“It’s no more combatting Russian trolls trying to hack the system. If pointed at the EU and Greenland, the disinformation campaigns on U.S. platforms become the system,” he said.
Ripe for exploitation
The relationship between Denmark and Greenland is particularly ripe for exploitation, said Signe Ravn-Højgaard, co-founder and CEO of Denmark-based Digital Infrastructure Think Tank, who conducted an analysis on the misinformation landscape in Greenland.
With a population the size of a Brussels municipality, news travels fast in Greenland and there are few media outlets that can debunk information. Most people rely on Facebook, said Ravn-Højgaard. With only a few shares, a fake news story can reach the entire population.

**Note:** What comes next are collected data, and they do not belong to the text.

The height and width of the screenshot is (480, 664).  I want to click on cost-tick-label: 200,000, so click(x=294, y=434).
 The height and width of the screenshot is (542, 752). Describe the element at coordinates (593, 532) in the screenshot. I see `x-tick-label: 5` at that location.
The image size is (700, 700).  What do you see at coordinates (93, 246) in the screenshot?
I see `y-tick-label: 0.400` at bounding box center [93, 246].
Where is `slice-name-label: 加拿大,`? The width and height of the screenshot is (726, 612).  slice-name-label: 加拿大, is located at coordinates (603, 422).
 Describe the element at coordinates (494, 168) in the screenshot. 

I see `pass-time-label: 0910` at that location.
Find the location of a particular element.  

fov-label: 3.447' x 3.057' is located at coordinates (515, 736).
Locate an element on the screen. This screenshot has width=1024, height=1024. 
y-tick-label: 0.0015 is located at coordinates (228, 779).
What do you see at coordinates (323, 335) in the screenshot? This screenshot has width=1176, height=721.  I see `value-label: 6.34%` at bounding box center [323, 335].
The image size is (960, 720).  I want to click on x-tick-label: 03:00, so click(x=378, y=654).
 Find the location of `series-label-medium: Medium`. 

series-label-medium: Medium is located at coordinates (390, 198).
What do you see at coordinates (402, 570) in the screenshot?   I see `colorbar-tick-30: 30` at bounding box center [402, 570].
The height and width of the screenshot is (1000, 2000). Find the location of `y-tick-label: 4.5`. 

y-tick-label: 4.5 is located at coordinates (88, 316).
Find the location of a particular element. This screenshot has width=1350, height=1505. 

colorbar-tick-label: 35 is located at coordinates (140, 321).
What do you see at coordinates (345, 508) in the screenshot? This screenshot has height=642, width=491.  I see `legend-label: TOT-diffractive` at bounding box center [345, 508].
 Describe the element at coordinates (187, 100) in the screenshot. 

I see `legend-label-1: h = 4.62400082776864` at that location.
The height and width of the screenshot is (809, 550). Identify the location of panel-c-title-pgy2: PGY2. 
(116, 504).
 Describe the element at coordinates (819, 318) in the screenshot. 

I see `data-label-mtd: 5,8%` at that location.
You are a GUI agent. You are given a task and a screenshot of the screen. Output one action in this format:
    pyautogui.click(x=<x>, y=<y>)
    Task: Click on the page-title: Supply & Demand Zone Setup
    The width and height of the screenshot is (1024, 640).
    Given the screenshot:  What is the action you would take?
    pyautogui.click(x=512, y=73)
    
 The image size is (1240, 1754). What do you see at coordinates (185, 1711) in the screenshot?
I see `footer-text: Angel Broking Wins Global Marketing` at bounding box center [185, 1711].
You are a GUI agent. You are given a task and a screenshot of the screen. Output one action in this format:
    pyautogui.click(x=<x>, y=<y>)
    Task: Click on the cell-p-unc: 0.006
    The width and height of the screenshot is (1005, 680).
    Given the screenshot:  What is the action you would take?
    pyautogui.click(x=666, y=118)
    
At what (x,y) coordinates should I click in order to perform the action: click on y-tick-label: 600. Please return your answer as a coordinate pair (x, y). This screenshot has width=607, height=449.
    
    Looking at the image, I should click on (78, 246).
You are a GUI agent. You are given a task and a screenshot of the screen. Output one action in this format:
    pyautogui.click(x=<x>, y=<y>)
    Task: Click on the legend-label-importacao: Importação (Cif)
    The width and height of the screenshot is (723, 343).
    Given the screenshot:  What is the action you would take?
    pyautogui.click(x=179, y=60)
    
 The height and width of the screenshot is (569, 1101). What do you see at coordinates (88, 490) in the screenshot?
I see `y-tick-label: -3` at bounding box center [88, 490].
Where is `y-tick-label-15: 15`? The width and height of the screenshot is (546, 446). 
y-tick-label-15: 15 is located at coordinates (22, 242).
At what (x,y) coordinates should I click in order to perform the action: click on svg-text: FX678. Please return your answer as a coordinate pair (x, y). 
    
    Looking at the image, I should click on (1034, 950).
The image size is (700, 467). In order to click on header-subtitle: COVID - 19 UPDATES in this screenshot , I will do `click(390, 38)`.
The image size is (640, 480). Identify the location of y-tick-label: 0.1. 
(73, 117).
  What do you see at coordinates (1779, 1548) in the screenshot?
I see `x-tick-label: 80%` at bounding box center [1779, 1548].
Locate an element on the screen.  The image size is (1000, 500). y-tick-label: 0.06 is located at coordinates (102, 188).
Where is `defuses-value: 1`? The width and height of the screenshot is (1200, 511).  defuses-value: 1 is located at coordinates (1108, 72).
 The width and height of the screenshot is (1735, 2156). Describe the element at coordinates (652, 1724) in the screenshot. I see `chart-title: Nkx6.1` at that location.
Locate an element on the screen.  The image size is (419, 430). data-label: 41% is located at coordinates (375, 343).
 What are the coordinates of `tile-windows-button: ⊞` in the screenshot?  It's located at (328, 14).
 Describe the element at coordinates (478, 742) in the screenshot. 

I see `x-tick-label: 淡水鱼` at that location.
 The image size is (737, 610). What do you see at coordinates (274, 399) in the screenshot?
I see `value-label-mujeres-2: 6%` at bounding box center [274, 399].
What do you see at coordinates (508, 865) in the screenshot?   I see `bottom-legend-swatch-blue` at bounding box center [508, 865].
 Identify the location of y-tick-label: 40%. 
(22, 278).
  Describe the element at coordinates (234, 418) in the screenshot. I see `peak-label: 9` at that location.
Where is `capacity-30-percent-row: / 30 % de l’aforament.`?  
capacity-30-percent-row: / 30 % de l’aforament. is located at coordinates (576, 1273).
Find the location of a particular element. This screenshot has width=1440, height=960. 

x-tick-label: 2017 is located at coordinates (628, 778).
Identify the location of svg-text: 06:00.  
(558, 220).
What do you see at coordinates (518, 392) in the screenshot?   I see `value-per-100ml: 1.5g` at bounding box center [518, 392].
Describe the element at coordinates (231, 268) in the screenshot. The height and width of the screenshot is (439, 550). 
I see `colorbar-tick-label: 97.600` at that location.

“It’s completely different from how it is in Denmark,” she said. If in a city of 20,000 people, 5,000 people believe something false, “it’s not a danger to the democracy of Denmark.” But in Greenland, “that would firstly, quickly spread to everyone, and secondly, it’s a large percentage of the population,” she said.
Organized foreign interference campaigns haven’t appeared in Greenland yet, according to two researchers that POLITICO spoke to, but misinformation has been spreading.
Two members of the Greenlandic government, Fisheries Minister Peter Borg and Labour Minister Aqqaluaq Egede, pleaded with the public to “stand in unity” on social media in the face of threats from the U.S.